You know, recently there are many commercially available patent database. So, if we could use these databases, we can get data that is embedded in patens. But, if we don’t have them, we need to extract data from pdf or xml. This is time consuming step for me. ;-(
Yesterday, I read very cool article in J Chem Inf Model.
The title of the article is “ChemDataExtractor: A toolkit for automated extraction of chemical information from the scientific literature”.
Fortunately the authors released the tookit under MIT license and available to download from following URL.

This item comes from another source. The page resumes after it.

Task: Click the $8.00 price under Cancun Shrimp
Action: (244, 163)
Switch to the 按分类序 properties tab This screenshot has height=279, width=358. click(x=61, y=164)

Chemdataextractor also be installed using pip command!! 😉
What’s ChemDataExtractor ?
ChemDataExtractor is text-mining pipeline. The system reads PDF/HTML/XML and categorize Abstract/Full text/captions and tables. Then process document / tables.
PDF documents are analyzed with PDFMiner framework.
It means that ChemDataExtractor can analyze PDF files like Patents!
Surprisingly, the system has table parser! In the article, fig.6 shows scheme of text parsing system. I think it is useful to extract biological data from tables.
Now I tested PDF parsing.
In my default environment (python3.5), chemdataextractor did not work so I switched python2.7 environment.
When I used python2.7, the system worked.
At first, I got sample data from patentlens.
Then read PDF. My code is following.
from pdfminer.pdfdocument import PDFDocument from chemdataextractor import Document from chemdataextractor.reader import PdfReader import cirpy pdffile = open("AU_2004_236144_A1.pdf") #This code is different from official document example. #readers=[PdfDocumentReader] did not work. #cems means chemical named entity. doc=Document.from_file(pdffile, readers=[PdfReader()]) len(doc.cems) Out:927
OK, I got 927 chemical named entities.
Then I extracted some data.
doc.cems[600:620] Out: [Span('vinca alkaloids', 883, 899), Span('sertraline', 163, 173), Span('thienyl', 148, 155), Span('vincristine', 907, 918), Span('prednisolone', 202, 214), Span('vindesine', 935, 944), ..........
It worked fine.
In the official site, more examples are described.
Also interactive online demo is worth to trying.
The system has opsin/cirpy so, the demo site can convert name to structure too.
I think the article is useful not only medicinal chemist for extract structure data but also computer chemist for text mining.